Extrait du document
>>>>>
• L'irracontable

    Je voulais raconter ce qui était arrivé à notre famille cet automne, je voulais mettre des mots...
    Mais comment raconter l'irracontable ?

    Comment raconter la journée du 6 octobre, le chéri qui enchaîne médecin, labo, scanner, urgences... Et moi, dans l'attente et l'angoisse, à me répéter sans cesse "ce n'est peut-être rien..." pour me rassurer.

    Comment raconter cette journée du 8 octobre où, sur le pas de la porte, devant les filles qui jouent gaiement au pied de notre immeuble, il pose les mots "lymphome" et "chimiothérapie" sans réaliser qu'il s'agit d'un cancer... Mon insistance pour lui faire prendre conscience que oui, c'en est un, devant nos filles qui ne comprennent rien. Encaisser, s'enlacer, puis leur expliquer avec des mots simples, se voulant rassurants mais sans minimiser...

    Comment raconter cette semaine d'allers-retours à l'hôpital pour lui, ces examens à n'en plus finir, essayer de s'organiser pour l'accompagner au moins une fois, en espérant rencontrer le docteur, et tout qui s'annule par un simple sms : pas d'accompagnateur, merci. Décommander la baby-sitter en ravalant les larmes.

    Et comment raconter cette journée du 15 octobre, cette hospitalisation d'urgence après un examen, son appel le soir pour m'expliquer qu'en fait il ne sortira pas avant cinq semaines au moins... Encaisser encore. Coucher les filles, puis m'effondrer.

    Encaisser, encaisser, presque chaque jour. Son transfère en réa, même s'il ne s'agit "que de surveillance", le changement de diagnostique, beaucoup moins rassurant, les risques associés, la prise de conscience de son état de santé l'été dernier, l'arrêt de tous ses projets professionnels et artistiques, l'annonce à notre entourage proche et moins proche... Et là, une vague d'amour et de soutien qui nous engloutit. Reprendre des forces, enfin. Laisser les filles à mes parents et le rejoindre, aller le voir à l'hôpital, découvrir son air hagard, lui tenir la main, le sentir se détendre enfin. Tout va bien aller... ♥

    Rester des heures à discuter dans cette chambre d'hôpital, lui lire des articles, le regarder dormir, parler encore et encore, regarder par la fenêtre le soir qui descend doucement, changer de blouse et de masque après avoir fait une "pause", dans une salle à part, pour manger un encas, rire et parler encore, sans se lâcher la main. Puis rentrer à la maison, seule, le réservoir affectif rempli, le sourire aux lèvres. Essayer de prendre soin de soi, de se cocooner pour reprendre des forces et de l'énergie, essayer de manger, même si ça ne passe plus, profiter d'être seule pour se prélasser dans le bain, mais être en proie aux angoisses dès que l'oeil se ferme. Ne pas dormir alors que les filles ne sont pas là et que je n'allaite plus toute la nuit comme quelques jours auparavant... Se précipiter dans une pharmacie au bout de trois nuits pour survivre à ces insomnies et dormir, enfin.
<<<<<
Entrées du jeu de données
>>>>>
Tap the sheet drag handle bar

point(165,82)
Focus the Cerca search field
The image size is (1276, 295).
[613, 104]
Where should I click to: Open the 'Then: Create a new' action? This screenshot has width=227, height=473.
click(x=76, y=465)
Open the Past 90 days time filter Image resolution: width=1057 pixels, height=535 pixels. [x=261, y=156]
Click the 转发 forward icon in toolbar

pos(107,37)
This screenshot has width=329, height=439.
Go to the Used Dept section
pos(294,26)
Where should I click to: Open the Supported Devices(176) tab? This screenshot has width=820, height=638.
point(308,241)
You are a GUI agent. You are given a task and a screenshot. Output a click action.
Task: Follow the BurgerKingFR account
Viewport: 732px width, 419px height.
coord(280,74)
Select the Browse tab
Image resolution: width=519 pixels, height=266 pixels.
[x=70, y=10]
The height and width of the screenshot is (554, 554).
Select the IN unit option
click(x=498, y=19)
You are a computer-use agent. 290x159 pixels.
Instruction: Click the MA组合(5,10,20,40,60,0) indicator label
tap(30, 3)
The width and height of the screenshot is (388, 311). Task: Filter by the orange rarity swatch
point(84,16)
<<<<<
>>>>>
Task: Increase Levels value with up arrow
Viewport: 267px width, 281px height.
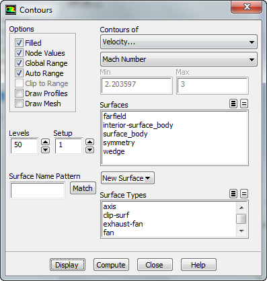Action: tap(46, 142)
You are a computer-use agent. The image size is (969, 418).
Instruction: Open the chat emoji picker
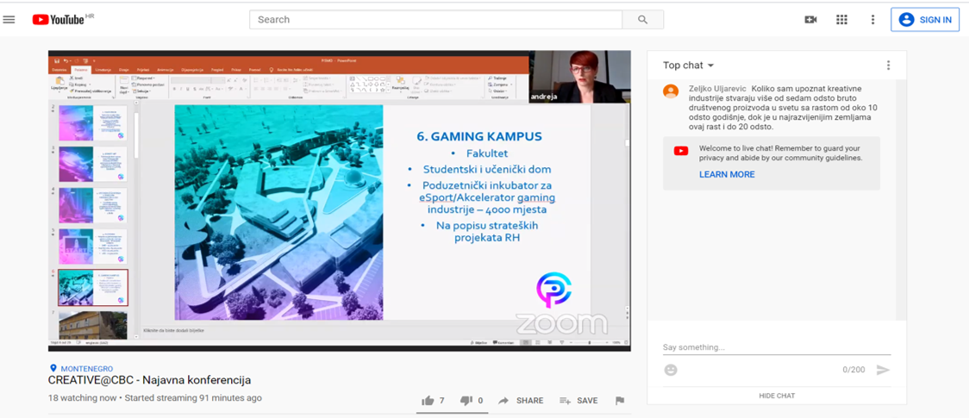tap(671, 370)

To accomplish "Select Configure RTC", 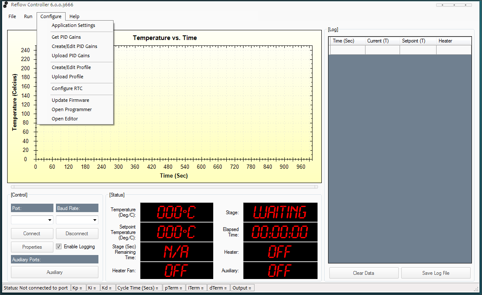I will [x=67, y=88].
<<<<<
>>>>>
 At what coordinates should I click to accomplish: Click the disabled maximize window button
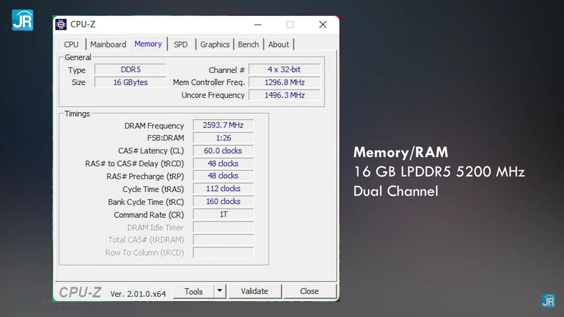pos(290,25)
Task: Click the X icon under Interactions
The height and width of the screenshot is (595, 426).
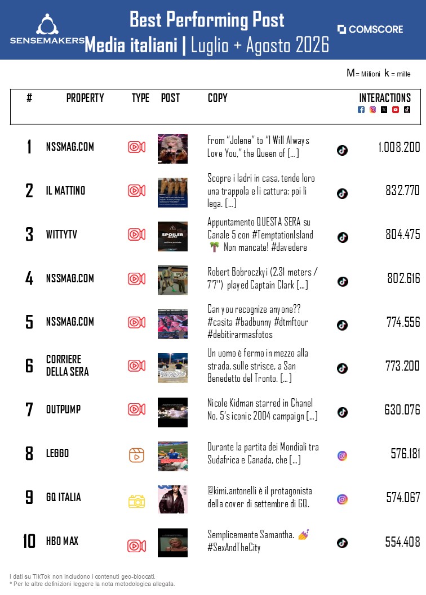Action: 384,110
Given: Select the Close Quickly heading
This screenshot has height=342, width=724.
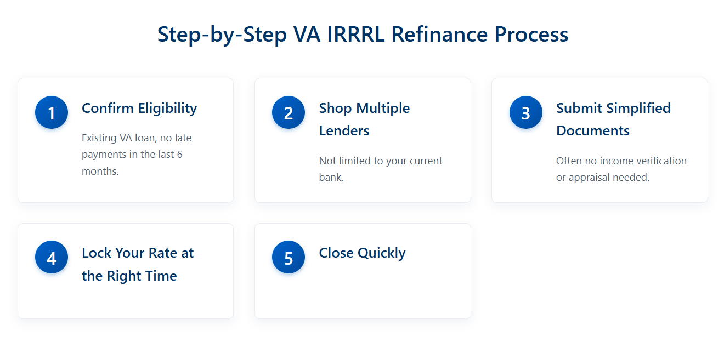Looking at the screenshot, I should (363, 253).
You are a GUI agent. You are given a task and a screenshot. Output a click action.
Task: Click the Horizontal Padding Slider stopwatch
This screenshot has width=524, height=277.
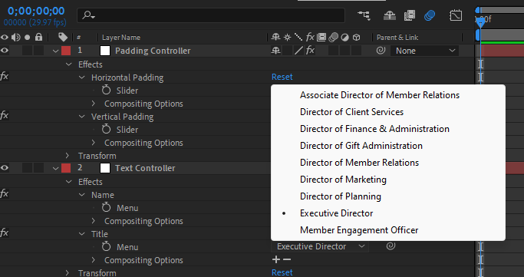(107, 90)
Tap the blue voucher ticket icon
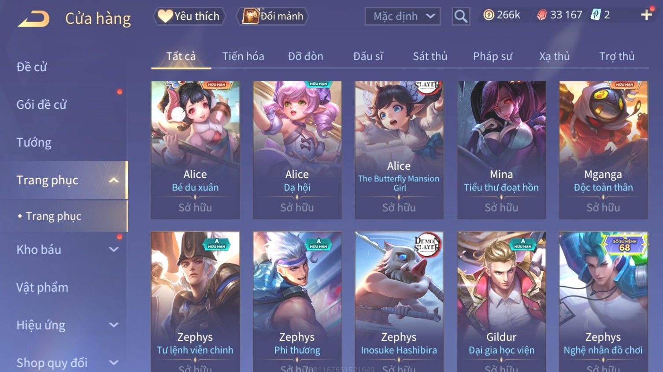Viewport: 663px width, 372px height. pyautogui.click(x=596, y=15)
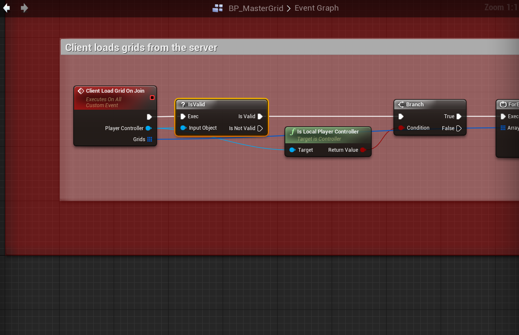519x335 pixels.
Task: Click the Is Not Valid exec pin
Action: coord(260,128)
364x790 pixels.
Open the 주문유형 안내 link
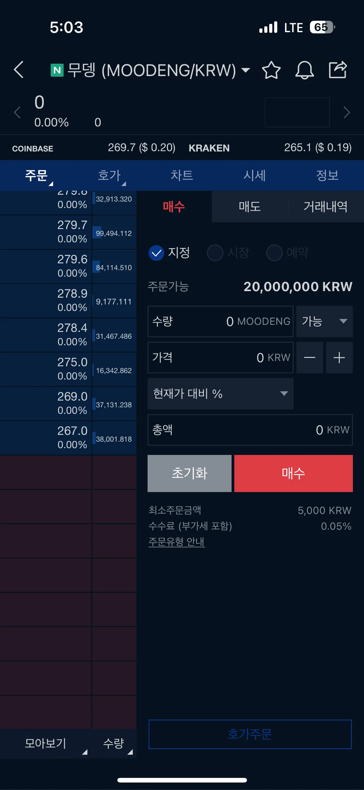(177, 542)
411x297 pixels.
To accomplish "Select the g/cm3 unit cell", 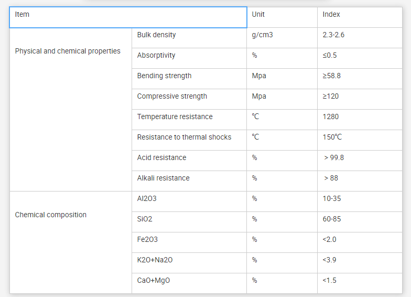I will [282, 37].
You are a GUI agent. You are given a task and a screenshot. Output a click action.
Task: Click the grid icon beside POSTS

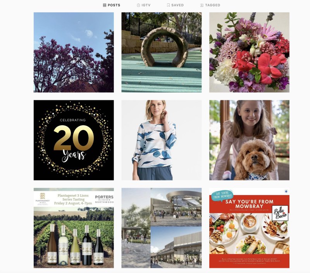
<<<<<
Problèmes à résoudre
a. Expliquez en une à trois phrases, d'après le récit, pourquoi la baby-sitter est décommandée.
b. Poursuivez le récit de cet automne en partant de sa dernière phrase.

Réponses par numéro
a. La baby-sitter devait permettre d'accompagner le chéri au moins une fois à l'hôpital, dans l'espoir de rencontrer le docteur. Mais tout est annulé par un simple sms indiquant qu'aucun accompagnateur n'est admis : « pas d'accompagnateur, merci ».

b.
    Comment raconter le sevrage de la mini qui n'est pas vraiment choisi, ce sevrage forcé pour elle et moi ? Les différentes étapes qui ont menées à ce changement, ses larmes et les miennes, le manque d'ocytocine, ce creux dans la poitrine ? J'y reviendrai plus tard...

    Mais comment raconter l'annonce de l'arrêt des visites à l'hôpital, dû au confinement ?! Se sentir chacun de notre côté comme abandonné... Laisser la tristesse nous envahir puis s'apaiser, accepter. S'appeler, chaque jour, même quand il n'en a pas la force, même une seule minute, parfois vingt quand ça va bien. Savoir que c'est un jour difficile quand il ne regarde pas les photos des filles que je lui envoie. Et prendre sur soi, se dire que ça ira mieux demain, peut-être, ou pas...

    Mais toujours garder en tête que ce n'est qu'une période, que ça passera. 

    Se focaliser sur le mois d'avril, lorsque le printemps sera là, lorsque nous fêterons les anniversaire des filles et qu'il aura sa toute dernière hospitalisation. C'est un marathon, mais qui a une fin. Parce que la bonne nouvelle c'est qu'on peut déjà parler de rémission. Rémission ne veut pas dire guérison, mais le traitement fonctionne et en allant au bout, il sera guéri. Et nous pourrons envisager de nouveau tout ce qui nous nourrit : faire du vélo en famille, jouer, faire des acrobaties et des batailles de chatouilles, aller au parc, ou prendre le train pour revoir des amis (on croise les doigts). Mais surtout, nous pourrons le revoir monter sur scène ♥

    Notre réalité a beaucoup changé, vous l'aurez compris. Je me suis arrêtée de travailler pour l'instant, car il m'était impossible de tout mener de front sans risque de m'effondrer, je dois le dire honnêtement.
    De presque zéro déchet, nous sommes passés à la nourriture emballée, parce qu'on ne va pas se mentir, avoir les mains dans la farine me fait très plaisir, mais c'est aussi parfois une charge mentale supplémentaire. Alors notre frigo qui était presque vide auparavant est plein de gnocchis, pâte brisée, fromage râpé, petits suisses etc... Et tant mieux, c'est ça de moins à penser, on fera mieux quand on le pourra.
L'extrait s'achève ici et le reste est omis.